Marine ecosystems are highly size-structured. Fish grow several orders of magnitude in their lifetime, feeding on organisms that are a fraction of their own size. As fish grow larger, their environmental tolerances and movement rates also change influencing the spatial distributions we observe. The environment individual fish experience is also undergoing rapid climatic driven change. The aim of this project is to develop and test new mathematical and statistical approaches to understanding the complex interplay between size-structure and environmental change. Currently, our work focuses on using telemetry data (both tagging and mark-recapture) from a variety of species, most notably cod and porbeagle to test the allometric movement assumptions of these size-structured models. Further work will aim to build on my background of individual based modelling to produce stochastic individual based frameworks that correctly incorporate explicit movement. The results of which will allow us to incorporate more biological realistic movement into size-structure community models. Application will then capture the importance of spatial movement in both past and future change and ultimately evaluate management implications under climate and fishing scenarios.

This project will address the following key questions:
1. Can individual-movement data validate the theoretical assumptions of marine size-structured modelling?
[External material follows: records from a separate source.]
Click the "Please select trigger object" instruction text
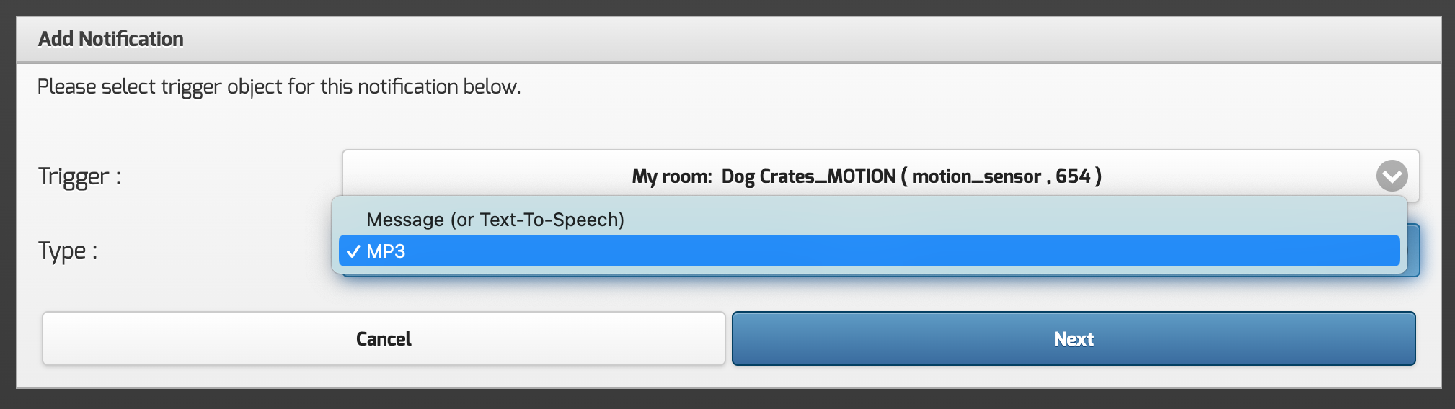The height and width of the screenshot is (409, 1455). (278, 86)
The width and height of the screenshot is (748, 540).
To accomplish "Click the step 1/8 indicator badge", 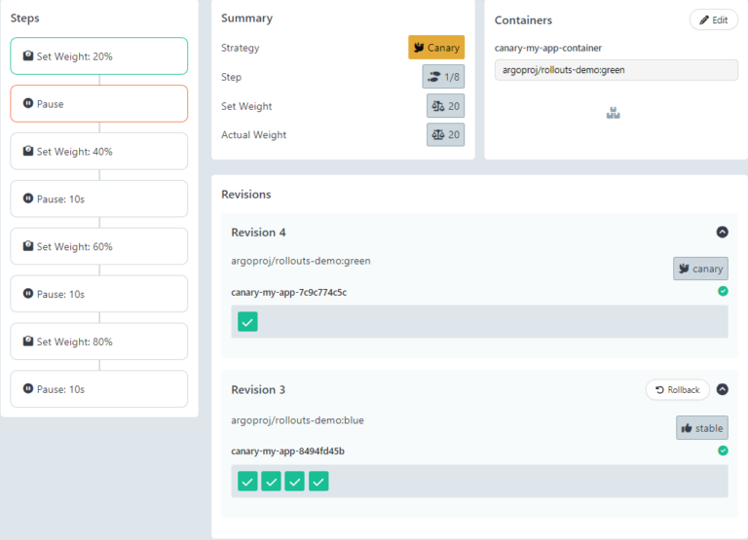I will (443, 77).
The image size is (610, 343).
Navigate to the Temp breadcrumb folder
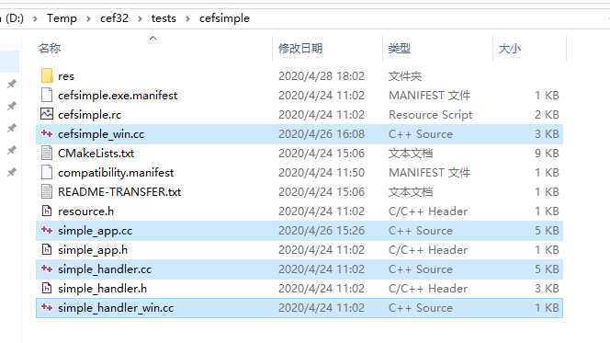click(62, 18)
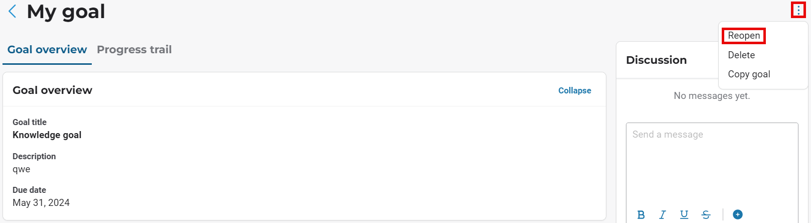
Task: Click the My goal page title
Action: (x=66, y=12)
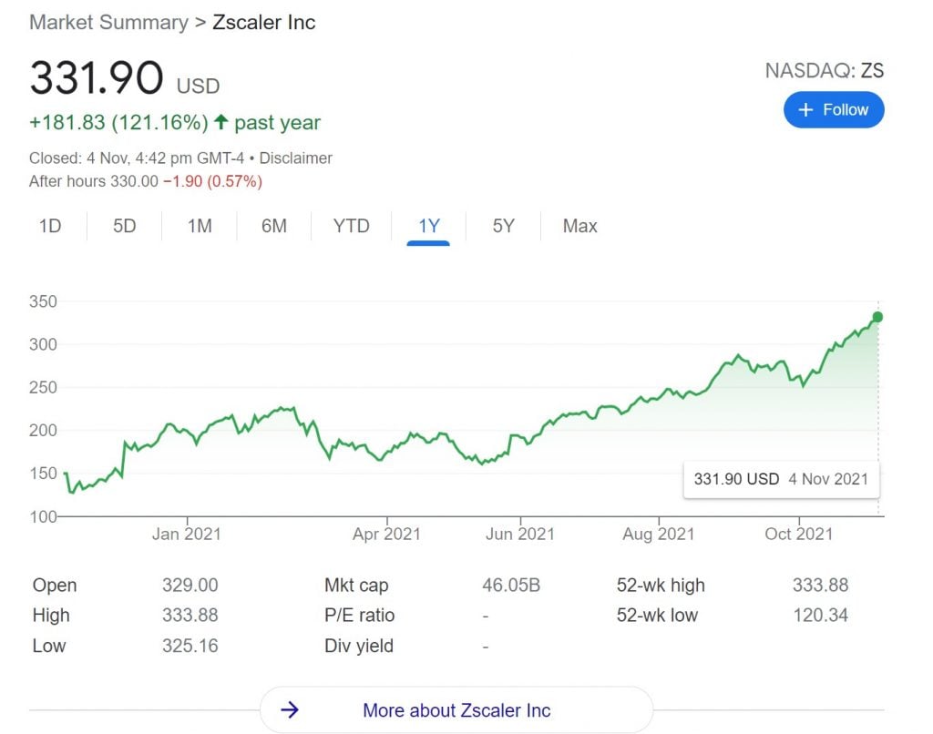Click the green up arrow beside past year

click(220, 122)
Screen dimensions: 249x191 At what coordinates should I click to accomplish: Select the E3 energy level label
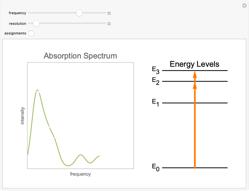pyautogui.click(x=156, y=70)
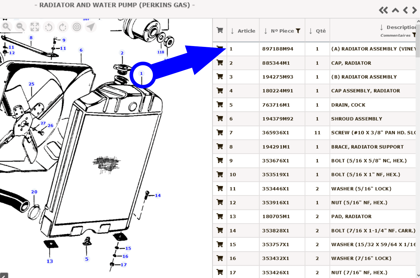The height and width of the screenshot is (278, 420).
Task: Select the zoom-out magnifier tool
Action: pyautogui.click(x=21, y=27)
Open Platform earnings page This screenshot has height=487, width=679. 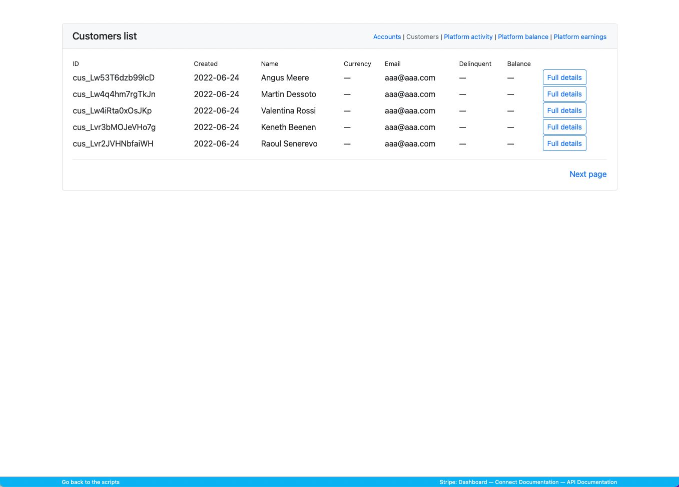click(x=579, y=37)
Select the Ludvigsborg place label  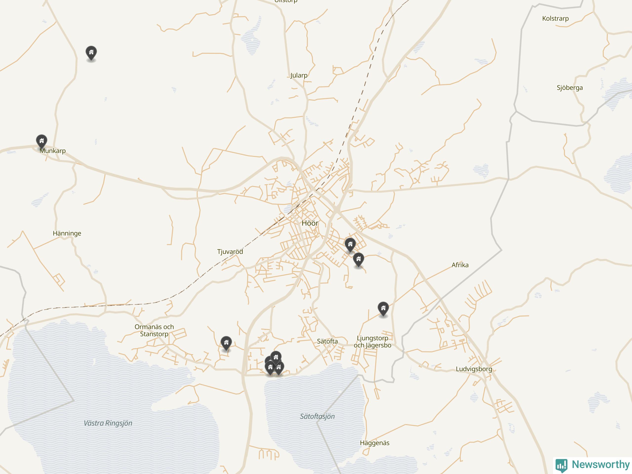pos(474,369)
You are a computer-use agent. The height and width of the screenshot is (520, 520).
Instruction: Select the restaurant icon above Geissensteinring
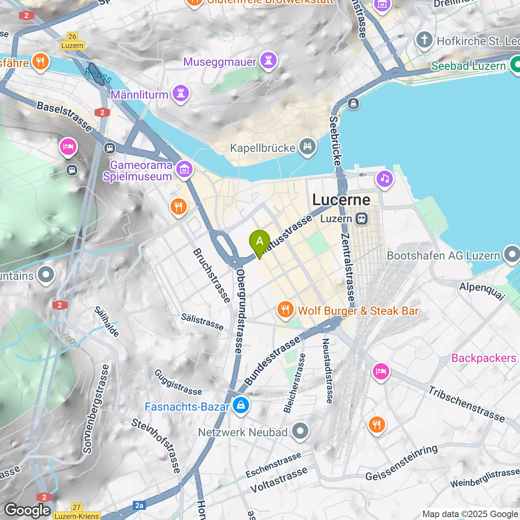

2. Can individual-level processes of movement give rise to patterns in abundance-size-distribution that are consistent with those observed in nature?
3. Does integrating individual-level movement data with dynamic size-structured models help to improve predictions of abundance and distribution for fish assemblages and changes that have occurred at regional and local scales?
4. Does environment-mediated spatial movement affect the coexistence of species and sizes of organisms in local marine communities?